携帯電話を持たないことは、いまとなっては本当に珍しいことのように思われる。少し以前ならまだ 「持っていません」 と言っても、「へえ珍しいね」 という程度の軽い反応だったが、最近は 「嘘をつくな」 とまるきり信じてもらえないことさえある。持たない理由も聞かれなくなった。もはや議論する時間が無駄なのかも知れない。そんな状態なので、「そろそろ持ってみては」 と知人や友人に柔らかく勧められると、ああまだ仲間として認めてくれているのだと、かえってほっとしたり。実際のところ、ケータイを持つ気になれない個人的な理由などというものはほんの些細な事柄に過ぎなかったりするわけだし、端末の代わりに全身で空気を読み取ろうとすればそんな感じなので、いずれ自分も携帯電話を携帯せざるを得なくなる日が本当に来るのではないかと感じつつある。
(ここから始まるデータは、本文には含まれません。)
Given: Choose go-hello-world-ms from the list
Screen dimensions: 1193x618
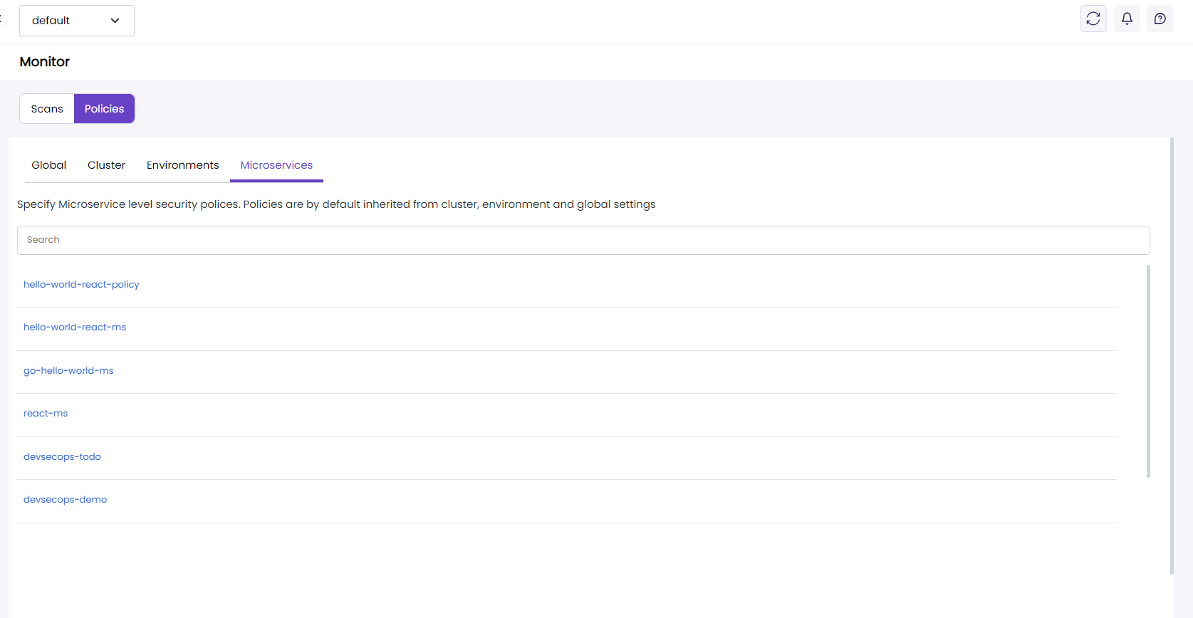Looking at the screenshot, I should pos(68,371).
それにしても携帯電話の普及はますます進行しているのに違いない。仮に、子共まで含めて個人が一台ずつ携帯するようになれば、つまり電話番号が個人IDとして機能するようになるかも知れない。GPSによってそのIDの現在位置が常に把握され、人生ともいえる行動履歴がどこかのディスクに蓄積され場合によってはその途中で予告なしに破棄される。ID同士の通話と通信もすべて記録される。場合によっては第三者に閲覧されることもある。買い物をすれば嗜好は詳細に分析されて、以後は提案・誘導型の広告が気づかぬうちについてまわることになる。そうした行き過ぎた管理社会の予兆に気づきながらも、かつて 『1984年』 などの小説に描かれた近未来に不安や嫌悪を隠さなかった人々がいま平然と携帯電話を持ち歩いていること、そのこと事態にも戦慄している。電車の中でも、車の中でも、家の中でも、夢の中でも、携帯電話は繋がっている。いずれ棺おけの中にも携帯電話を入れてくれという人さえ出てくるかも知れない。携帯電話はそんな風に信仰さえも変えちゃったりしちゃうのかも知れない。いずれ逃げ切れるものではないだろうから、今は可能な限りささやかなレジスタンスを楽しみたい。